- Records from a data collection

--- --- ---

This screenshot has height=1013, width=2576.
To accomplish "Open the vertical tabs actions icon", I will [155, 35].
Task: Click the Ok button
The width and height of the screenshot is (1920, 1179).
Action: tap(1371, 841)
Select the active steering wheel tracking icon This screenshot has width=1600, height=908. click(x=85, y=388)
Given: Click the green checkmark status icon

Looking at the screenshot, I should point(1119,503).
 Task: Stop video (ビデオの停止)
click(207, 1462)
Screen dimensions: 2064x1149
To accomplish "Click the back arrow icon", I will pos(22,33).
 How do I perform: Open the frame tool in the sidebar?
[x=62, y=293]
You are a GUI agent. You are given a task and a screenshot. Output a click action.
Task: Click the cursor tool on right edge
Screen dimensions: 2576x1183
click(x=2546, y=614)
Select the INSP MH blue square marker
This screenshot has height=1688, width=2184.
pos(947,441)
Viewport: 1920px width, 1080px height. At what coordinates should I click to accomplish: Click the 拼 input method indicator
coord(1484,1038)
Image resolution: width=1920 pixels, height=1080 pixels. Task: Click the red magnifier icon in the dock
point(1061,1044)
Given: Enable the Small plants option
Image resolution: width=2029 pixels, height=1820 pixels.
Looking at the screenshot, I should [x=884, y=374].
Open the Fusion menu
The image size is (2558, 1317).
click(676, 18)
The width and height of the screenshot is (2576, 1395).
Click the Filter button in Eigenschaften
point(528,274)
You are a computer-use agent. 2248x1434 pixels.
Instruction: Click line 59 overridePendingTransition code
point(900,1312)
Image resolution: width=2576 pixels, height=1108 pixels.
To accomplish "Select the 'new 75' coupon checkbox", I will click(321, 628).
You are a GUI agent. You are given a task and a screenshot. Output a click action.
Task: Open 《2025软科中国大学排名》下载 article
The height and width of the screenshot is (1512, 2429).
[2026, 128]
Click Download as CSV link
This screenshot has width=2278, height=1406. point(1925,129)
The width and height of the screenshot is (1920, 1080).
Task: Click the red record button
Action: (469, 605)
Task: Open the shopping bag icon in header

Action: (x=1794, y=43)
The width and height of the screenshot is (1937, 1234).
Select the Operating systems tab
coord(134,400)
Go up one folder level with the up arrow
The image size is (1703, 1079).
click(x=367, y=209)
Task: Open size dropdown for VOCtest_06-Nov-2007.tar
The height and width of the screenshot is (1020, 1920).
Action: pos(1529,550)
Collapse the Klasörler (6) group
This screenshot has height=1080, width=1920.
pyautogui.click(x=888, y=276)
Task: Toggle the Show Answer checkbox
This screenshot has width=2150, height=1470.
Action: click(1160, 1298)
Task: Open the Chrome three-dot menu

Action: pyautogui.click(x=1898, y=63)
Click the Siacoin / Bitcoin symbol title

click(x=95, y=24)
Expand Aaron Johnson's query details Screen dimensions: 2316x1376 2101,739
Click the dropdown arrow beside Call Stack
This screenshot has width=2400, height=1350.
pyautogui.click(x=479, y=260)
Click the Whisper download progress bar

--- --- ---

- HOW TO COMPLETE THIS TASK
Please filter the entries for the word "dropdown" and copy the lines that have it.

- FINISHED EXERCISE
Task: Open size dropdown for VOCtest_06-Nov-2007.tar
Click the dropdown arrow beside Call Stack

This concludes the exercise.